[Exercise data]
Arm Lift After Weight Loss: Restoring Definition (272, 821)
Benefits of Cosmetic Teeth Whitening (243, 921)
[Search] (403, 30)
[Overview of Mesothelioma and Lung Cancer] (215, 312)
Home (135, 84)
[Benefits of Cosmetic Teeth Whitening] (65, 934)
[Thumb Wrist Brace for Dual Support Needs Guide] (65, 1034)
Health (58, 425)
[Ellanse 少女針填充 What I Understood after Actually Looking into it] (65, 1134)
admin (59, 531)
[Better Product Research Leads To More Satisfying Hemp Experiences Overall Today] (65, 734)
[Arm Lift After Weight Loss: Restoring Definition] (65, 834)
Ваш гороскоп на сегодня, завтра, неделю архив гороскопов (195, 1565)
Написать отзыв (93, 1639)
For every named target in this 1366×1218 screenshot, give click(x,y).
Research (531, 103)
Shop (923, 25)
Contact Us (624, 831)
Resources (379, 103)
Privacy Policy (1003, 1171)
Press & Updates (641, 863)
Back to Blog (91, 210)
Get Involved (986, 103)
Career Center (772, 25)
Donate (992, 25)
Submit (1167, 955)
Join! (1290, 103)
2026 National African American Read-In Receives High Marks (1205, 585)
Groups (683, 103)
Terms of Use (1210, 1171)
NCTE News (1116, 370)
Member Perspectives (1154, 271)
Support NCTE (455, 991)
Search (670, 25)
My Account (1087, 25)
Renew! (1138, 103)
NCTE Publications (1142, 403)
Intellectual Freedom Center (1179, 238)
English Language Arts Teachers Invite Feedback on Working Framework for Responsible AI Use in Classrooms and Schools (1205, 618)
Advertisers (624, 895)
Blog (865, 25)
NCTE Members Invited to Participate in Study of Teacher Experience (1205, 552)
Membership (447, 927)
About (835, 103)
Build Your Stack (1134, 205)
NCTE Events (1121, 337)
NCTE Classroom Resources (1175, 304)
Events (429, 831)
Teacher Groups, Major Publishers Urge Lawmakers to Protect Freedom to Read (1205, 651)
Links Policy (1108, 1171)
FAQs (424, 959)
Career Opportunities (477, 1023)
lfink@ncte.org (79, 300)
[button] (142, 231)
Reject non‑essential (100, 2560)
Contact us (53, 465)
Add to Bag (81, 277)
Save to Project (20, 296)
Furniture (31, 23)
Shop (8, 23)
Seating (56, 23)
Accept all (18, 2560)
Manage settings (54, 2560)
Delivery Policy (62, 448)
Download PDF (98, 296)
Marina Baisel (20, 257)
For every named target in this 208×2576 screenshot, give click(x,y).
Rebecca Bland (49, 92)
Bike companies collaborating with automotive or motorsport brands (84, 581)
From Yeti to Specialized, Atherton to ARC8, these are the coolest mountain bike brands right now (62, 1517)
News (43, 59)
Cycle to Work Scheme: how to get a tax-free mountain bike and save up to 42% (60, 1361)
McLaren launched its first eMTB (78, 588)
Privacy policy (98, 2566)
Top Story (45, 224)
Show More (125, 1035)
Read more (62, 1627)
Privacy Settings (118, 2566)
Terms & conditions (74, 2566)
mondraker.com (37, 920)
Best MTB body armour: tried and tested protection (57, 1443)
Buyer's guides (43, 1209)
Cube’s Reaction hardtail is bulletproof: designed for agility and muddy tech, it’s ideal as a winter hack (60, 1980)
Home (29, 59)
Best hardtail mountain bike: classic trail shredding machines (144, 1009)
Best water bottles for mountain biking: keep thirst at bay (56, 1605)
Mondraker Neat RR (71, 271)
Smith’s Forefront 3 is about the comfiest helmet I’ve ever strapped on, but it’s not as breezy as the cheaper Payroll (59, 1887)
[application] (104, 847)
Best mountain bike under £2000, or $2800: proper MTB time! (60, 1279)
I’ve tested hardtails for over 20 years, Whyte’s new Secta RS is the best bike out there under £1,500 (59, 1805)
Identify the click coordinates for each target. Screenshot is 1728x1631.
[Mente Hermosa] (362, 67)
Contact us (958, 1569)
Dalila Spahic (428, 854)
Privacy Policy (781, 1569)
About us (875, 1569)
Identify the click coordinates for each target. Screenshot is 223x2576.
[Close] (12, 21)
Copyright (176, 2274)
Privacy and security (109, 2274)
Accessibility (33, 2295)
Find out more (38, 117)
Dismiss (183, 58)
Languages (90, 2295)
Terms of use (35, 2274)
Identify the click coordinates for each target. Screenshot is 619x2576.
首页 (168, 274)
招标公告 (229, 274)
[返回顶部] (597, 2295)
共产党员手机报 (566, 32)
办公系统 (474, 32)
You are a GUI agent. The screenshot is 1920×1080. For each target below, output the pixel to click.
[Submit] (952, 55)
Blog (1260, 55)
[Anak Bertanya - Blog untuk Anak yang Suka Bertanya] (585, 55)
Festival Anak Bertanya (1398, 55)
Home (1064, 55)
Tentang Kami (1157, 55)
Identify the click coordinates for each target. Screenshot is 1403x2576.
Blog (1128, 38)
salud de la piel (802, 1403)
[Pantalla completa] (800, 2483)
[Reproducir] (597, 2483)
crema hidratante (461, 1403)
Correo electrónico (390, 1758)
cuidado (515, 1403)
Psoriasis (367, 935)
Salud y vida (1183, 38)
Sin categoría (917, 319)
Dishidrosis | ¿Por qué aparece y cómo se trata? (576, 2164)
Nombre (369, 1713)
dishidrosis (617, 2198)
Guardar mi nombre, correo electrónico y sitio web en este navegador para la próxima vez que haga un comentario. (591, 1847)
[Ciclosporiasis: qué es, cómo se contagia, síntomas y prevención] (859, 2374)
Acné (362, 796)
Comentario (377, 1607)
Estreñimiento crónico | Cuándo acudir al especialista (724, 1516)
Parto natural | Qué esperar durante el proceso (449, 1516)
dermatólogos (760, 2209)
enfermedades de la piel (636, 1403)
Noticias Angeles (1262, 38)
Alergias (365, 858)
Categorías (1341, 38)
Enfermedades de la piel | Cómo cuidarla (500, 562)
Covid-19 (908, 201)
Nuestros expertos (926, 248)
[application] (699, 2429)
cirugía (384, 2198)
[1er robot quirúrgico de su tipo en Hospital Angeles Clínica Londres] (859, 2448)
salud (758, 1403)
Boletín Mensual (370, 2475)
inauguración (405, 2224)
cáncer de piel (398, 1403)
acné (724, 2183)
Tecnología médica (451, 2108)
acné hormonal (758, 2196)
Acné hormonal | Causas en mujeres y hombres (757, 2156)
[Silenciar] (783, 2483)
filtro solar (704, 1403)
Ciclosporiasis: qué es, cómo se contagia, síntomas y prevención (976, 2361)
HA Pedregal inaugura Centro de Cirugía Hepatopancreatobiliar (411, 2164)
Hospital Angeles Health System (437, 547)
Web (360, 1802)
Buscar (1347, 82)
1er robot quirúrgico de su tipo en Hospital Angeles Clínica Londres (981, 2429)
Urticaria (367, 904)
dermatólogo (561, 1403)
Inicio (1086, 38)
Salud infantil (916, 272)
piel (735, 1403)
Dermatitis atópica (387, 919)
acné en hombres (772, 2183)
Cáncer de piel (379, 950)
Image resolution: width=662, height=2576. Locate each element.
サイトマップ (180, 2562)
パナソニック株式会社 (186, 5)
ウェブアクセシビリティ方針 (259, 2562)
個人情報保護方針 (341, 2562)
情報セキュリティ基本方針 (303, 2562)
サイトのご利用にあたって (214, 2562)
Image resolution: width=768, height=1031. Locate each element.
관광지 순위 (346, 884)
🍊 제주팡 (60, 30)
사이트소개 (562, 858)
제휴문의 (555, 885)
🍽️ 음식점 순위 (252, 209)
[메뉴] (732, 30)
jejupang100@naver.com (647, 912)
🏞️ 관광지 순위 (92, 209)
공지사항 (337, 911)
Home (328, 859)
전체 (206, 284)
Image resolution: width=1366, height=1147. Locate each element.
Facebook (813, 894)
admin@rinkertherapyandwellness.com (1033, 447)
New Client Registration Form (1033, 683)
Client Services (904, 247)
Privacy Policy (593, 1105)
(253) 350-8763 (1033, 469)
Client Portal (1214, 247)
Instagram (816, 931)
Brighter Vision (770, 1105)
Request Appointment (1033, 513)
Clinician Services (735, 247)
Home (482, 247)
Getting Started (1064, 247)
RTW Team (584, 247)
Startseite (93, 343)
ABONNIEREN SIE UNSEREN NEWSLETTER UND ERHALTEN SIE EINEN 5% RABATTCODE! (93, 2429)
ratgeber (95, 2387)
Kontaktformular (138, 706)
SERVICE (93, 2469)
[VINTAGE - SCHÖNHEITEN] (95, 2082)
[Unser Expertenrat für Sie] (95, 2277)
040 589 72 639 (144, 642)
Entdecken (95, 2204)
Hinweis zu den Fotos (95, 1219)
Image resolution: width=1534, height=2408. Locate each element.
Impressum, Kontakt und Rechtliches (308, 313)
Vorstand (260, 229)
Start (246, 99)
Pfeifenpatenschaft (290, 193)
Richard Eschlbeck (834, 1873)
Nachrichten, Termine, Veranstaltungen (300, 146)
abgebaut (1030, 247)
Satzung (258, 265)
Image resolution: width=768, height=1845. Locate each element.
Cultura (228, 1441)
[/Exercise data]
Exercise prompt
When a line in the data holds the word "Bertanya", show that line.

Output below
[Anak Bertanya - Blog untuk Anak yang Suka Bertanya] (585, 55)
Festival Anak Bertanya (1398, 55)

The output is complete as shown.